■ **OBJET DE L'EXERCICE**
Mettez sous la forme d'une liste JSON de chaînes les lignes des enregistrements comprises entre celle qui contient « This screenshot has width=1080, height=2340. » et celle qui contient « (843, 403). », ces deux lignes incluses. Chaque ligne doit correspondre à une chaîne, et les lignes vides doivent être omises.

(Données conservées)

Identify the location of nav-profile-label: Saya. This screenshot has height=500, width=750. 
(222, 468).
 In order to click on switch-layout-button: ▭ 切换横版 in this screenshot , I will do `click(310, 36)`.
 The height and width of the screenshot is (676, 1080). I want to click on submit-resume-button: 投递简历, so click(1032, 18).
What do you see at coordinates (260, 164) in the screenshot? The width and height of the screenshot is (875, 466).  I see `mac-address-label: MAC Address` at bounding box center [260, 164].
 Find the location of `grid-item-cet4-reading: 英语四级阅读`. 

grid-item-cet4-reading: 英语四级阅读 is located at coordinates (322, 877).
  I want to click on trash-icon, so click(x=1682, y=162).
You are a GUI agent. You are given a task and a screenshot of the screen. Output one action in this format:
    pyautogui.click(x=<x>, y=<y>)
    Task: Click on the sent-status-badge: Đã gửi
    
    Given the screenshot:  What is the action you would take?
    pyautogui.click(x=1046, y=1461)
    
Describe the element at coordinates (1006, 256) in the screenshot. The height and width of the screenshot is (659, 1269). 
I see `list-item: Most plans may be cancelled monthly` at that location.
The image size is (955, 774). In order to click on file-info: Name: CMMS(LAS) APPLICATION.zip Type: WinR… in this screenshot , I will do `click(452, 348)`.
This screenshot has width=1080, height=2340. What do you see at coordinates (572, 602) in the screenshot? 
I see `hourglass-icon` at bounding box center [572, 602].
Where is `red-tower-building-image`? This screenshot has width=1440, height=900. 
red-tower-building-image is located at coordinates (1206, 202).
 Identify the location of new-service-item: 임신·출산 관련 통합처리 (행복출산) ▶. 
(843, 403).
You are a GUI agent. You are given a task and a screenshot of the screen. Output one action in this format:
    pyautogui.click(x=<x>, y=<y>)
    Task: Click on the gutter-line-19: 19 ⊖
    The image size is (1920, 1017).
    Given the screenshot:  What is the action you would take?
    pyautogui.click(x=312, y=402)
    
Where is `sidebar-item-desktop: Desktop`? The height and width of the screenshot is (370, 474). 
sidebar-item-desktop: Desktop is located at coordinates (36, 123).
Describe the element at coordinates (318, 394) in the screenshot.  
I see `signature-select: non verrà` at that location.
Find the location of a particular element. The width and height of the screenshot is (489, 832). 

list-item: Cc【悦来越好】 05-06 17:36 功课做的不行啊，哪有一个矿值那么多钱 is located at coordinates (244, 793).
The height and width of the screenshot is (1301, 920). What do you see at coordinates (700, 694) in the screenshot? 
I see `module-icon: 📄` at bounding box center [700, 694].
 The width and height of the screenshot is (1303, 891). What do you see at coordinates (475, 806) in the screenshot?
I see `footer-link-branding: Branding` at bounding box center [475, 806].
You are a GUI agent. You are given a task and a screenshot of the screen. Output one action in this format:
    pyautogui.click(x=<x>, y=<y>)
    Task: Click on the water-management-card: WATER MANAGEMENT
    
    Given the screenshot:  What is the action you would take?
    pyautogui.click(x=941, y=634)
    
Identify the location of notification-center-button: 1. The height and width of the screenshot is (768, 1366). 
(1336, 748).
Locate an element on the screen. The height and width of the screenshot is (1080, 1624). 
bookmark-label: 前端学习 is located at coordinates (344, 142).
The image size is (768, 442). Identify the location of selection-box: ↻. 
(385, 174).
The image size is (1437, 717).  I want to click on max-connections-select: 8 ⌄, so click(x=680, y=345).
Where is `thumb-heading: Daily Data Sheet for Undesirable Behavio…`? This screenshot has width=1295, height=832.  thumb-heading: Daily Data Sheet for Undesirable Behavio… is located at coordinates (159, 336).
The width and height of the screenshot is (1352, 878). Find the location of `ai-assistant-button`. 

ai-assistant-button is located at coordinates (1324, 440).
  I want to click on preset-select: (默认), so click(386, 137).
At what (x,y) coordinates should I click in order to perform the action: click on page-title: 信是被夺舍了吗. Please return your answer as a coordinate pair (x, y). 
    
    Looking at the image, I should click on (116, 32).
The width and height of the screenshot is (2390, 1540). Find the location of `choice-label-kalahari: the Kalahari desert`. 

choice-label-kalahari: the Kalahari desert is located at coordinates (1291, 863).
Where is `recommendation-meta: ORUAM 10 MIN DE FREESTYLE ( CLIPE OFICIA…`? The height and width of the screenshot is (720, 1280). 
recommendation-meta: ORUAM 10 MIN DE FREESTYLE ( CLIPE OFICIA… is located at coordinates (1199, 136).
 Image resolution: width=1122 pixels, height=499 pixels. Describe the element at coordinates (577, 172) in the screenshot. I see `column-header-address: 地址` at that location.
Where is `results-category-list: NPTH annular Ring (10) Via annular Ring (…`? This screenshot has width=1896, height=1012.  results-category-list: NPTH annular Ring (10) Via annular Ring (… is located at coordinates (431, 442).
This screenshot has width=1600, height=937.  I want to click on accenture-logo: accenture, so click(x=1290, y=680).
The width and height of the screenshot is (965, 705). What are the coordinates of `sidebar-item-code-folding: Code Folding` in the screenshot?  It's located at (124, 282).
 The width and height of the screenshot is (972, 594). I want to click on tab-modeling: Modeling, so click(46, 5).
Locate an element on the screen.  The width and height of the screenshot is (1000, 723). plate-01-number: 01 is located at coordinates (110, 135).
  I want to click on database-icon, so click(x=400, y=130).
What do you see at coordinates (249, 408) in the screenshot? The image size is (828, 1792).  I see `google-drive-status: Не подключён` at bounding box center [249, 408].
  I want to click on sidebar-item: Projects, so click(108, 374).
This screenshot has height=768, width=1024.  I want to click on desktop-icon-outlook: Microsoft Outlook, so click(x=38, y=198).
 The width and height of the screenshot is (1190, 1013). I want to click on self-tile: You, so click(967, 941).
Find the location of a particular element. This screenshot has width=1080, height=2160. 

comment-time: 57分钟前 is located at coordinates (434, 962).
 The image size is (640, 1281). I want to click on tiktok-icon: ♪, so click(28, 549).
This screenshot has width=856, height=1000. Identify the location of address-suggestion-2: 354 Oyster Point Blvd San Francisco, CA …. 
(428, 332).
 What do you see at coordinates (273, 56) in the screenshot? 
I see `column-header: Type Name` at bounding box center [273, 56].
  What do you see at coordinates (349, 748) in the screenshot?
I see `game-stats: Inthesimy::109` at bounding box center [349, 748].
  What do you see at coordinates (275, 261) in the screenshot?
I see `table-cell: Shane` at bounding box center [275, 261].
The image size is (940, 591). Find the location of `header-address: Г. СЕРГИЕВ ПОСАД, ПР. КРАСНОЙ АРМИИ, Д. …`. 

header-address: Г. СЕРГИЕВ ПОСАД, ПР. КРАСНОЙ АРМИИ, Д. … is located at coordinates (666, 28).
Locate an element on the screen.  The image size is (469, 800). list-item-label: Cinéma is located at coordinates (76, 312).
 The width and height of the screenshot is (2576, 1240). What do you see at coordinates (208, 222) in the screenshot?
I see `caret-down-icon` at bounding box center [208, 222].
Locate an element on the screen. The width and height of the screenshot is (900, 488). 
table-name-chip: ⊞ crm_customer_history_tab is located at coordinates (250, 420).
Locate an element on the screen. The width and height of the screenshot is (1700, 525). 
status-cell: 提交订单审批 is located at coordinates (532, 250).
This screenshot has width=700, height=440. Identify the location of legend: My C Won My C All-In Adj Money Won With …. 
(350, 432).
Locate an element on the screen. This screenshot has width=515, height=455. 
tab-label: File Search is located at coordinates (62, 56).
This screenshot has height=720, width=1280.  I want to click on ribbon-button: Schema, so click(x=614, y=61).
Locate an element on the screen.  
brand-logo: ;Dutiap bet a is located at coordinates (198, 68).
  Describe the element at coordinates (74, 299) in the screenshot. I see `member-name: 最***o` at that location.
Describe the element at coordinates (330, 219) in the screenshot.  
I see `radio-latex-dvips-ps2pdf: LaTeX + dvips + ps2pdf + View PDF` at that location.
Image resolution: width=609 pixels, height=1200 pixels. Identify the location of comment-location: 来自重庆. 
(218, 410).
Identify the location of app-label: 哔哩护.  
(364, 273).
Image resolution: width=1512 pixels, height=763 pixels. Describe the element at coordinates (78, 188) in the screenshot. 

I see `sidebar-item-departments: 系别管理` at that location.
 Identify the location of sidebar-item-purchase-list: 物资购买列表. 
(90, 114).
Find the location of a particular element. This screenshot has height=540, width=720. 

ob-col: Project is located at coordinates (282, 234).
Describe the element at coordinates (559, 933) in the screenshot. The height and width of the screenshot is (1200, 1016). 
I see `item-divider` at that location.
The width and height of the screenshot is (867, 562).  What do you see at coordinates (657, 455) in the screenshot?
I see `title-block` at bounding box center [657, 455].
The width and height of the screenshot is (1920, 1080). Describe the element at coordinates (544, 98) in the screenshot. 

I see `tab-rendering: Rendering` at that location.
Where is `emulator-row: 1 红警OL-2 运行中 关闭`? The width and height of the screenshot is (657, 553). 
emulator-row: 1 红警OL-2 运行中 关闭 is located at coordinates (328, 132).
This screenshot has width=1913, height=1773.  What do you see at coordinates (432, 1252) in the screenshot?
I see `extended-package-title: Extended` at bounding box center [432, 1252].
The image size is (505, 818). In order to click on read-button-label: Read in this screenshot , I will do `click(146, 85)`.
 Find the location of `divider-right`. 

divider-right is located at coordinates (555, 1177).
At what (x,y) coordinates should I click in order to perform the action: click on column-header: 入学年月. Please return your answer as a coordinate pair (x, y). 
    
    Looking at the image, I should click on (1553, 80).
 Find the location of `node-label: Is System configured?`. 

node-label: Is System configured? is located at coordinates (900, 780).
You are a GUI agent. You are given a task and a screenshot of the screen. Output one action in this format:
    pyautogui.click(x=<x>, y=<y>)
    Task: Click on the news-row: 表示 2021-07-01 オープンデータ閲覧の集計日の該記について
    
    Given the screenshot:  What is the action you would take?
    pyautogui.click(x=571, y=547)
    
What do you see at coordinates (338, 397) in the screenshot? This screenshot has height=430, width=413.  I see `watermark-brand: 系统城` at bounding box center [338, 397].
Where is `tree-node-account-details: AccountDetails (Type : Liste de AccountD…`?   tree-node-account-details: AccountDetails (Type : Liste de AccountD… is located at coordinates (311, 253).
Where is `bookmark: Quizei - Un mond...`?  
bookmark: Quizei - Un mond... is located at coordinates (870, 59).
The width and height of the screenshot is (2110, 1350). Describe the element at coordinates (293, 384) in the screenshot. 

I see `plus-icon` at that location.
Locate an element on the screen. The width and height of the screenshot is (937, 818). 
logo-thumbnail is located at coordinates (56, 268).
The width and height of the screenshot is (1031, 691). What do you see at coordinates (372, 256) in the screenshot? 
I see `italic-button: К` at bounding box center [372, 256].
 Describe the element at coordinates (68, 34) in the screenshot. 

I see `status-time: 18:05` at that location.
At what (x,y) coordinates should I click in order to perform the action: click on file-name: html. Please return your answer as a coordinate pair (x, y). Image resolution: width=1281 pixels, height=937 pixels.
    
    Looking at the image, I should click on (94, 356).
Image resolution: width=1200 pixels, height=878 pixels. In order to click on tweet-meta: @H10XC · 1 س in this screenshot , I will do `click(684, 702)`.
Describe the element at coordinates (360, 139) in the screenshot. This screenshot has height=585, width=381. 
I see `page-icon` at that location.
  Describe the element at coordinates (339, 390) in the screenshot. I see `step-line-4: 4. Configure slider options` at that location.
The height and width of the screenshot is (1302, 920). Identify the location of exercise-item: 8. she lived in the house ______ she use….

■ **CORRIGÉ PROPOSÉ**
[
  "This screenshot has width=1080, height=2340. What do you see at coordinates (572, 602) in the screenshot? ",
  "I see `hourglass-icon` at bounding box center [572, 602].",
  "Where is `red-tower-building-image`? This screenshot has width=1440, height=900. ",
  "red-tower-building-image is located at coordinates (1206, 202).",
  " Identify the location of new-service-item: 임신·출산 관련 통합처리 (행복출산) ▶. ",
  "(843, 403)."
]